### SET TASKS:
(a) Count the lines in the entries below that contain the string "Viewport", and reply with the number alone.
(b) Carry on the forum thread below about short-term lodging during a Chapala-area rental search, starting right after its final sentence.

# help with lodging while looking for Chapala area rental



## kismet (Feb 20, 2009)

Hola. We are getting closer to our move to Lake Chapla, Mexico. We now think it will be - at the earliest - July...at very latest Oct. 1.

I think we've decided to wait on the FM3 initially and just fly down for six months and see how we like it. Yes, we've been to Mexico on vacation six times or so, but never to the Guadalajara area.

Our combined social security is $2,300: not a lot, but we are hoping it will go further in Mexico. That is not the sole reason we are thinking of relocating, though.

We have thought about renting a house for one month over the internet while we look for a longer term rental. Prices seen good, but it's hard, we can't book early because we don't know exactly when we are leaving!

In this case, does anyone know of a cheap motel? The B & Bs I've seen on the internet run over $200.00 a week. I don't know, maybe that is as inexpensive as it gets.

Thanks to anyone who has knowledge about this.


----------



## RVGRINGO (May 16, 2007)

If you come in July-September, you will find several B&B options in Chapala or Ajijic. I think your price of about $200 per week is about as good as you can expect. October and onward is the high season when snowbirds arrive and rentals will become harder to find. So, shoot for an earlier arrival and you will be able to use a B&B for a week and have plenty of homes to choose from. If you are going to rent 'long term' you will be in a good negotiating position to lock in a contract for a year or longer on nice home.


----------



## coffee guy (Apr 22, 2009)

While I don't have a fraction of RV's knowledge of this area I thought I'd share a few thoughts as my wife and I are recent full-time transplants to the area who have gone through the same process you're about to embark on. 

Even in the low season $40-50 a night for a B & B works out to $280-450 a week, so if you can find something for $200 you'd be doing far better than we ever did! The earlier in the time frame you can come the better in terms of choices for rentals.

### THE RECORDS:
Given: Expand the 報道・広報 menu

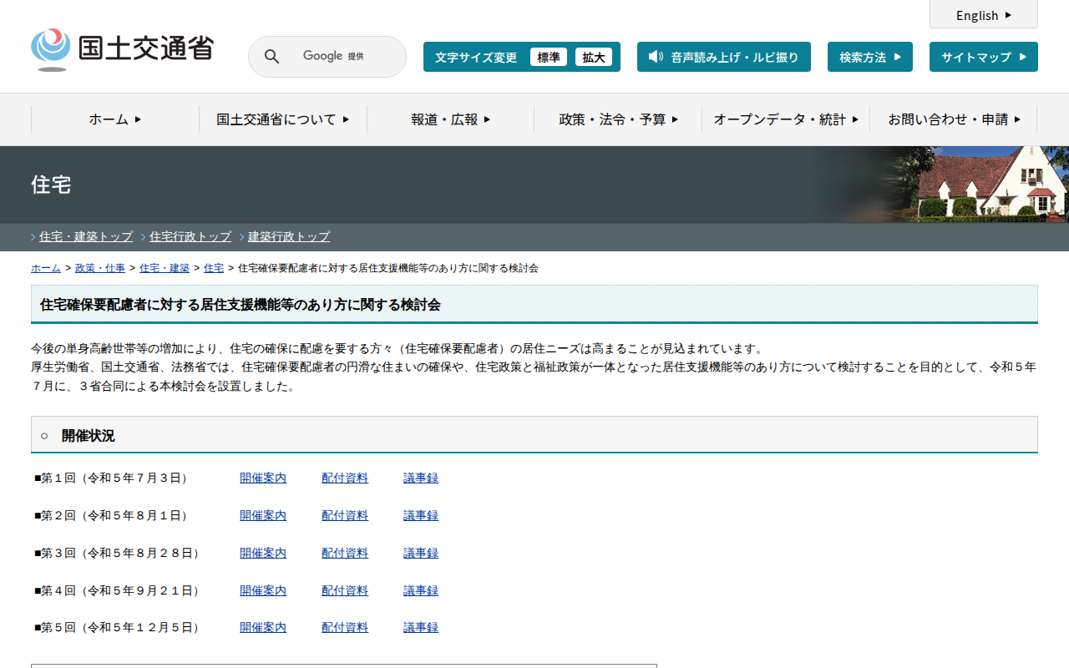Looking at the screenshot, I should 450,119.
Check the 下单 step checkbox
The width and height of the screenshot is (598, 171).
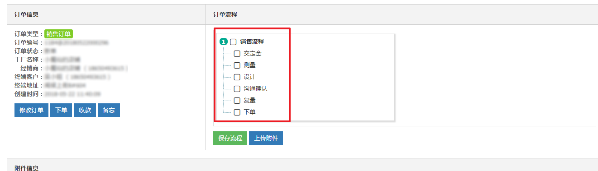tap(237, 112)
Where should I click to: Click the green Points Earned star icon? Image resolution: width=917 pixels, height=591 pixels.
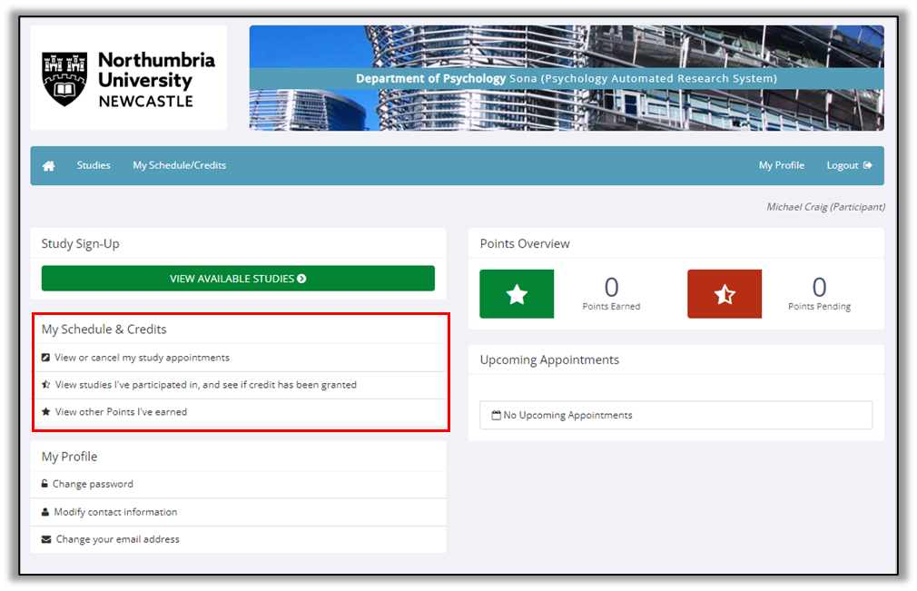click(x=516, y=294)
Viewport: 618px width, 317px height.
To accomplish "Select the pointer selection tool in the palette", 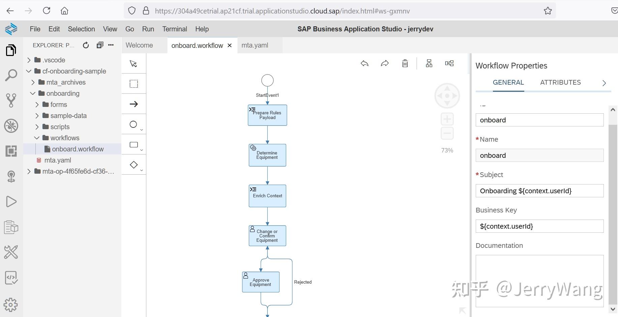I will tap(134, 63).
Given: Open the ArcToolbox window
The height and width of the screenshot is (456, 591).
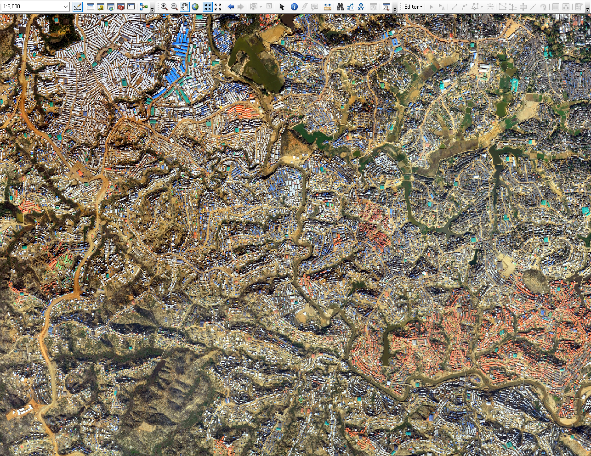Looking at the screenshot, I should [121, 7].
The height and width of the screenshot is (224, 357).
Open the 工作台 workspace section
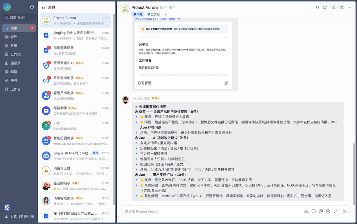coord(14,89)
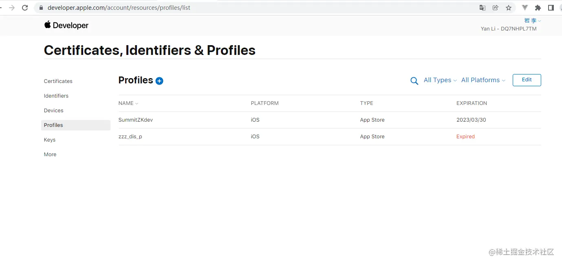Open the browser extensions puzzle icon
Image resolution: width=562 pixels, height=264 pixels.
[x=538, y=8]
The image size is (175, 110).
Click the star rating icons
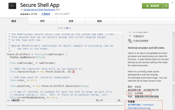[25, 14]
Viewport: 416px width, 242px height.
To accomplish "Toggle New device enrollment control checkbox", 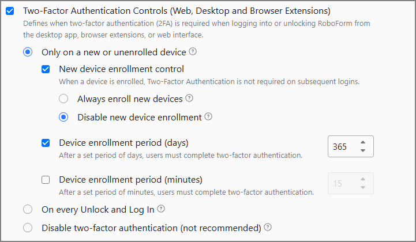I will pyautogui.click(x=46, y=69).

### ANSWER SET:
(a) 2

(b)
You have to allow yourself time to get to know the various villages here, all of which have their own distinct characters. It may take you a year to really know where your daily activities will be, where your friends live, and which trade-offs you can and can't live with. 

Our experience has been that while the housing sales market may be sluggish here the market for good rentals at anything approaching a fair price is very active. You need to be here in order to be "in the game," and stuff posted on the internet is not going to be your best value. Private parties post rental on the bulletin boards at Lake Chapala Society, Superlake Grocery, Doña's Donuts and a couple of other places, and renting directly from such owners is usually a much better deal than going through agencies. Word of mouth is better still, but you have to already live here, and ditto with renting from a Mexican landlord, many of whom prefer to rent to gringos. 

It sounds like you are living on a modest income, as we are. I would say that due to this being a well-established area for expats to live the cost of real estate, be it a rental or to buy, is significantly higher here than in more purely Mexican areas of the country, while still being much lower than coastal resort communities. This is especially true if you expect to rent or buy a place that has the size of space and amenities (furnishings, etc.) that you are used to back home (most Mexicans live in far closer quarters under much simpler conditions). Unless you come from the East or West Coast of the U.S. you're likely to find that housing costs here aren't going to be an area to save money vs. back home.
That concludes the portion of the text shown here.